Pointing data for screenshots
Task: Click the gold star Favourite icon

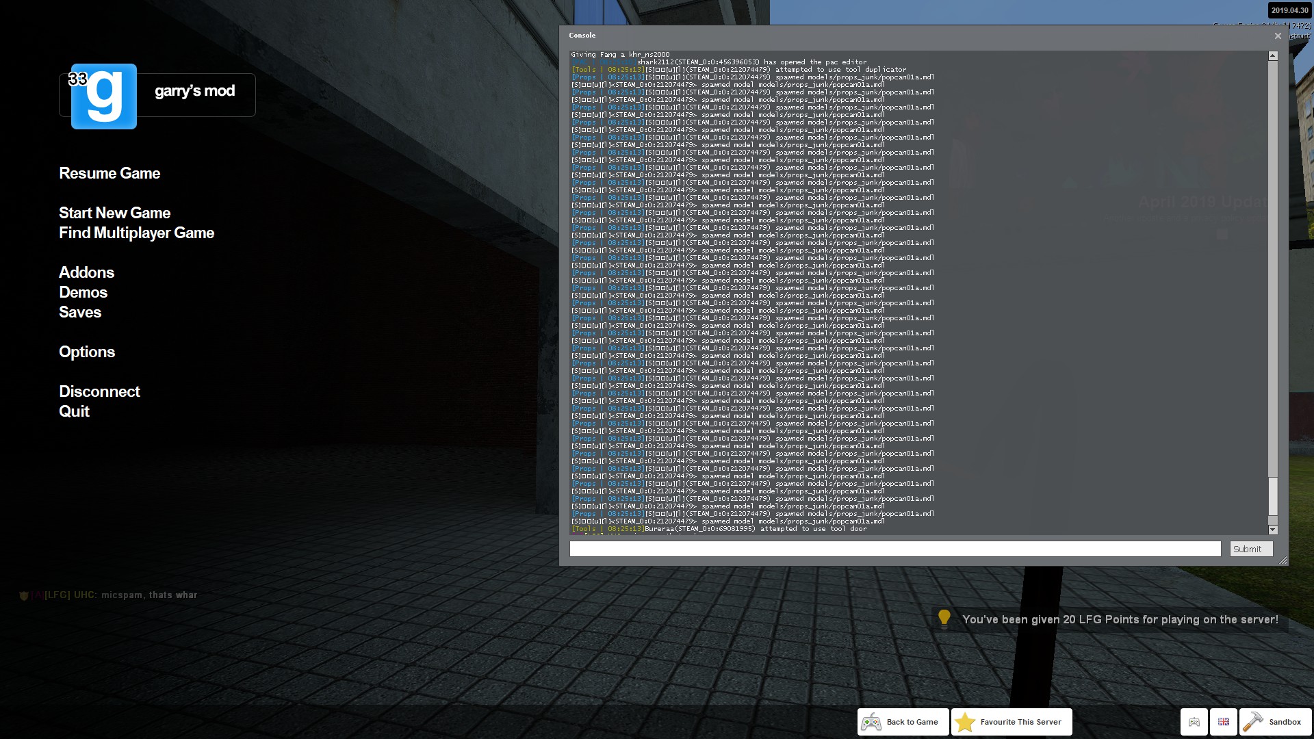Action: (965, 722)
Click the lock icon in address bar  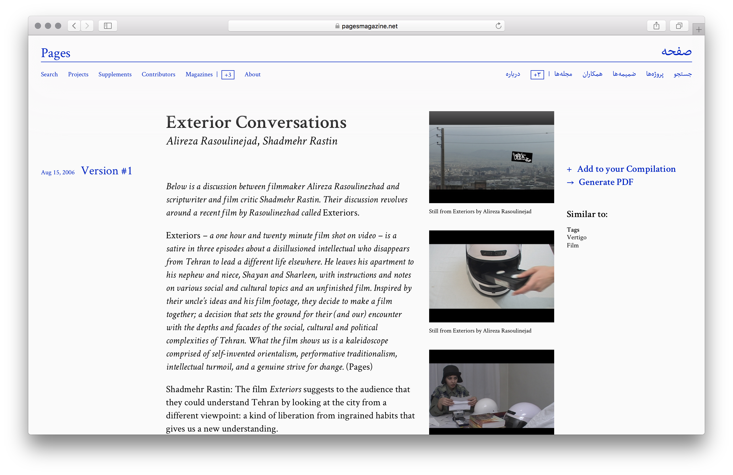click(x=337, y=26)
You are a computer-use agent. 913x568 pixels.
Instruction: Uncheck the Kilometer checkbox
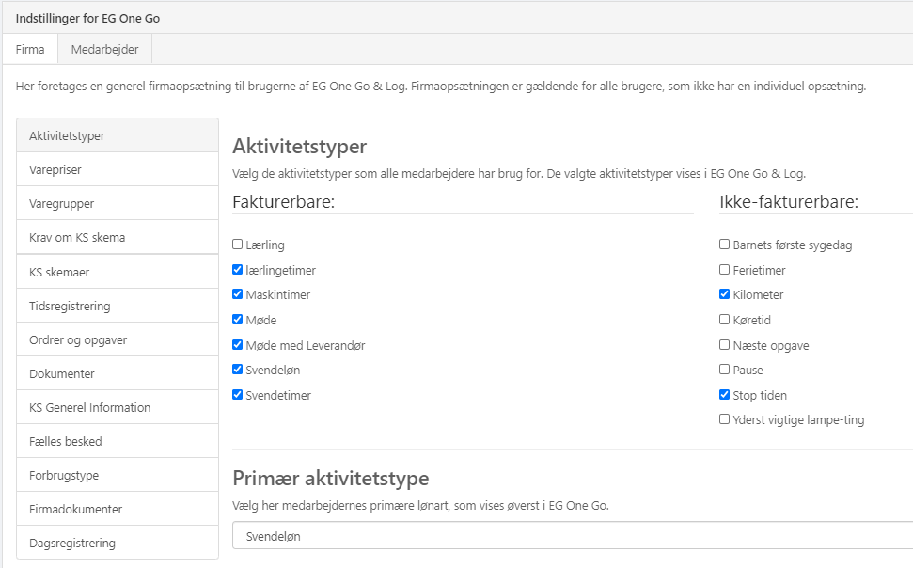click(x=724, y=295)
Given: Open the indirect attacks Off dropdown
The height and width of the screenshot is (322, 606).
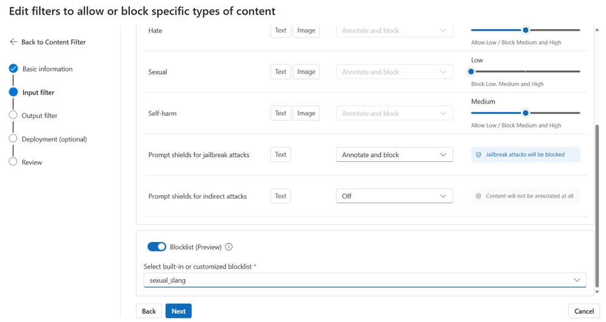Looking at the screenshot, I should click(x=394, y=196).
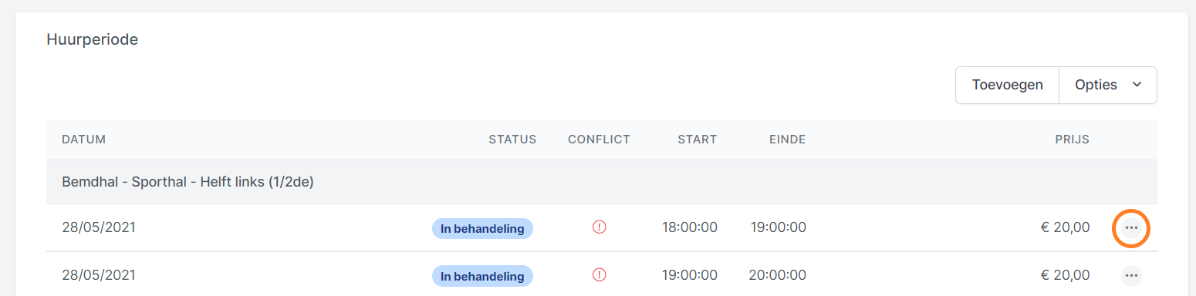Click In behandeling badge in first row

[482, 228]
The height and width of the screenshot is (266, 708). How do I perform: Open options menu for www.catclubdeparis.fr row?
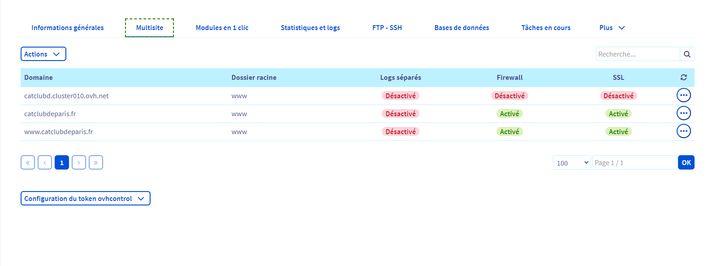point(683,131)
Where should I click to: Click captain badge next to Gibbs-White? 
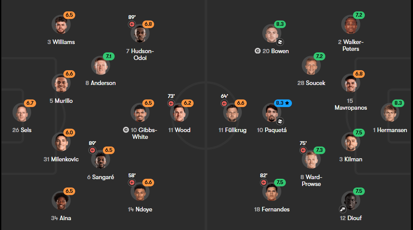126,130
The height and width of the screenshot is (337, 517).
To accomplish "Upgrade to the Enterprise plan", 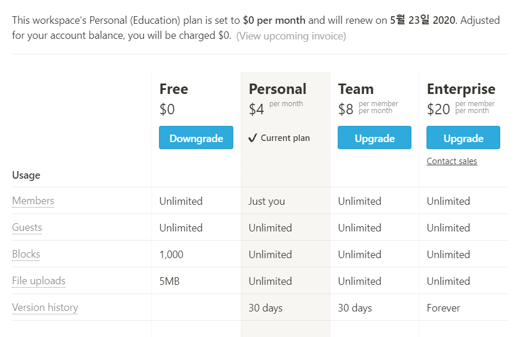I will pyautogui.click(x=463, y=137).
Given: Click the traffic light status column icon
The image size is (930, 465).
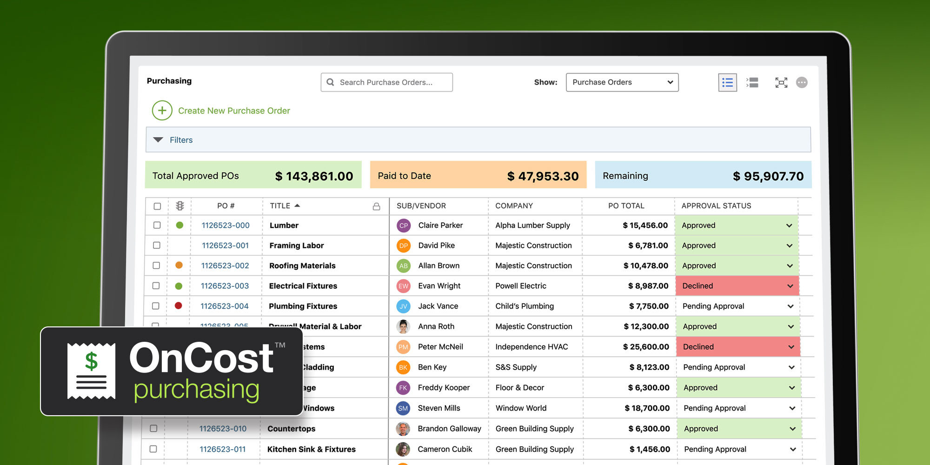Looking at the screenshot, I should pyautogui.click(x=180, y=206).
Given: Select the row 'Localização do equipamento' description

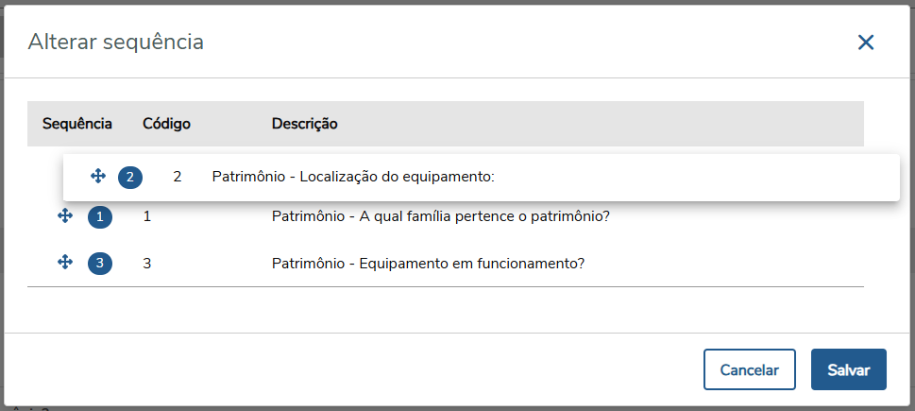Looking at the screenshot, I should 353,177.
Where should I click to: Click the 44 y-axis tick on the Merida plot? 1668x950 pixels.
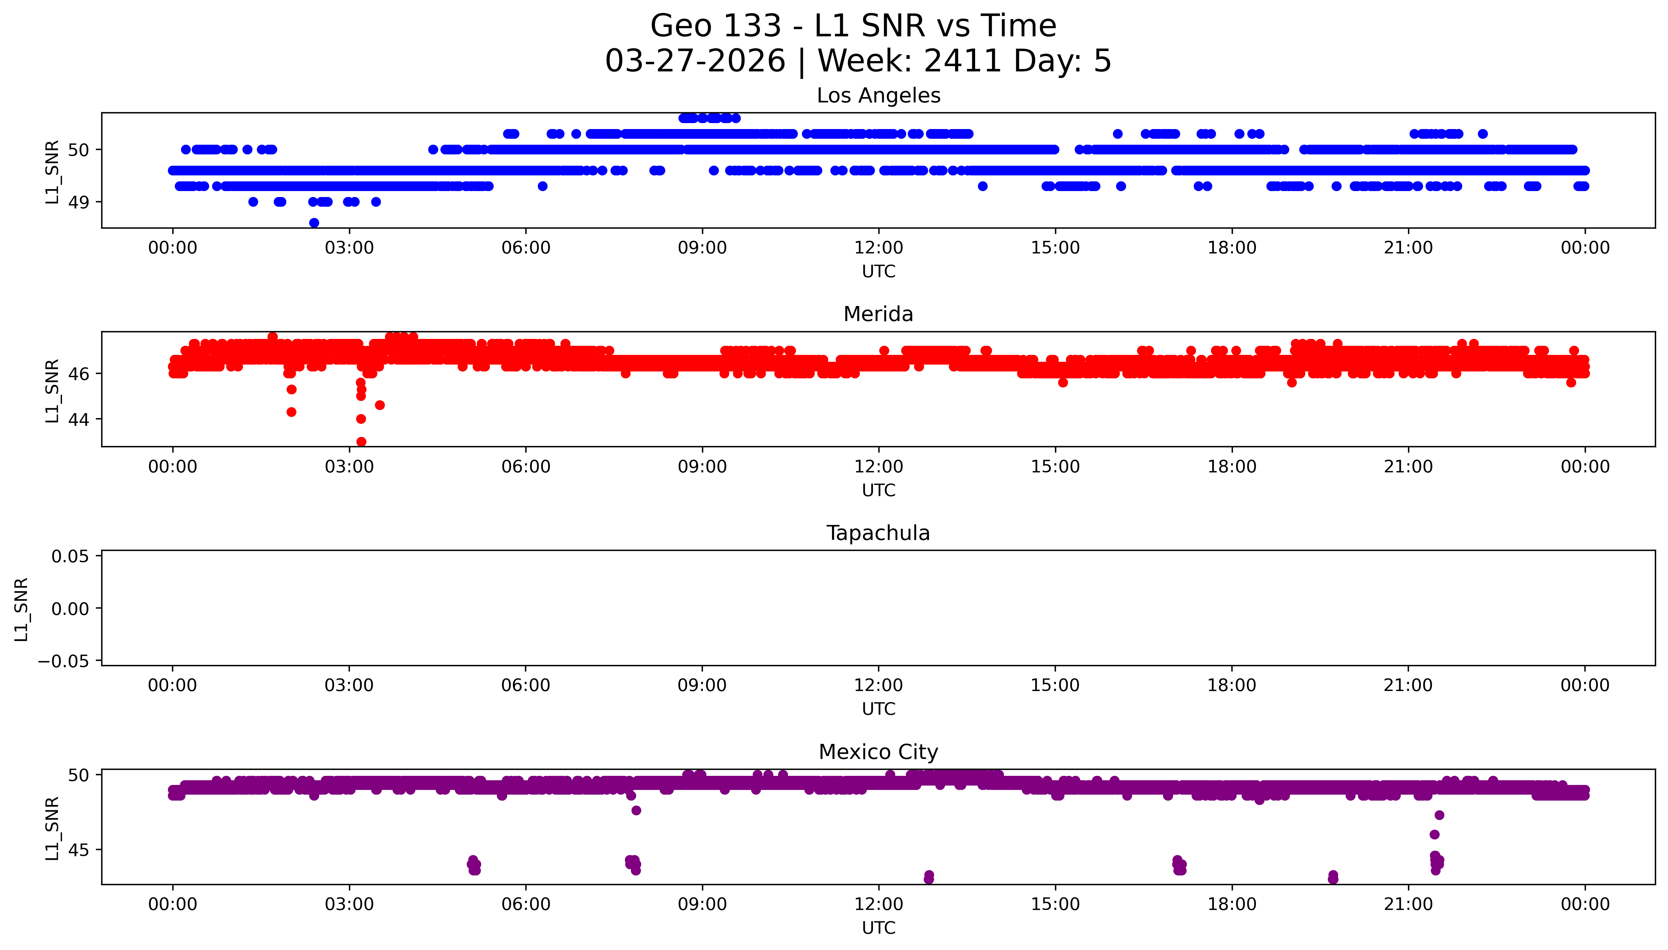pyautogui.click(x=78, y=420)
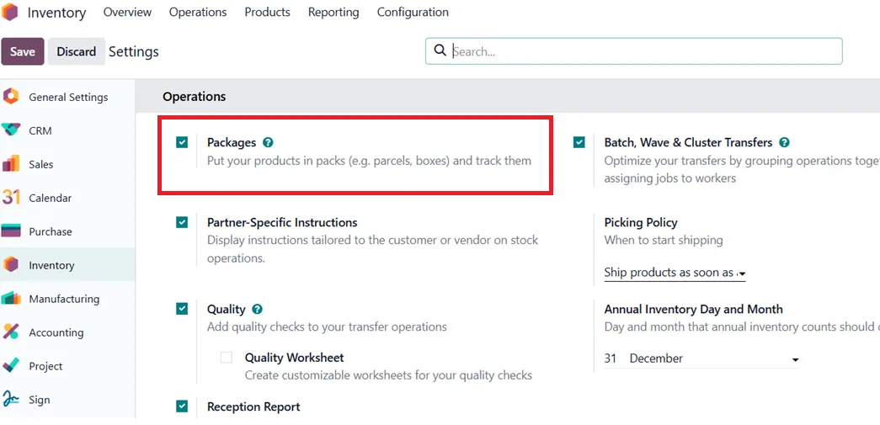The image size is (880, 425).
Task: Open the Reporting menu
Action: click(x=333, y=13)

▶ [AIM OF THE TASK]
Rewrite everything from the line containing "Given: Click the" down to the line containing "Looking at the screenshot, I should 353,177.", with "Given" replaced by "Task" and nothing else changed. Omit the pictures.

▶ [ANSWER TO THIS TASK]
Task: Click the traffic light status column icon
The image size is (930, 465).
Looking at the screenshot, I should pyautogui.click(x=180, y=206).
Task: Select the row 'Localização do equipamento' description

Looking at the screenshot, I should 353,177.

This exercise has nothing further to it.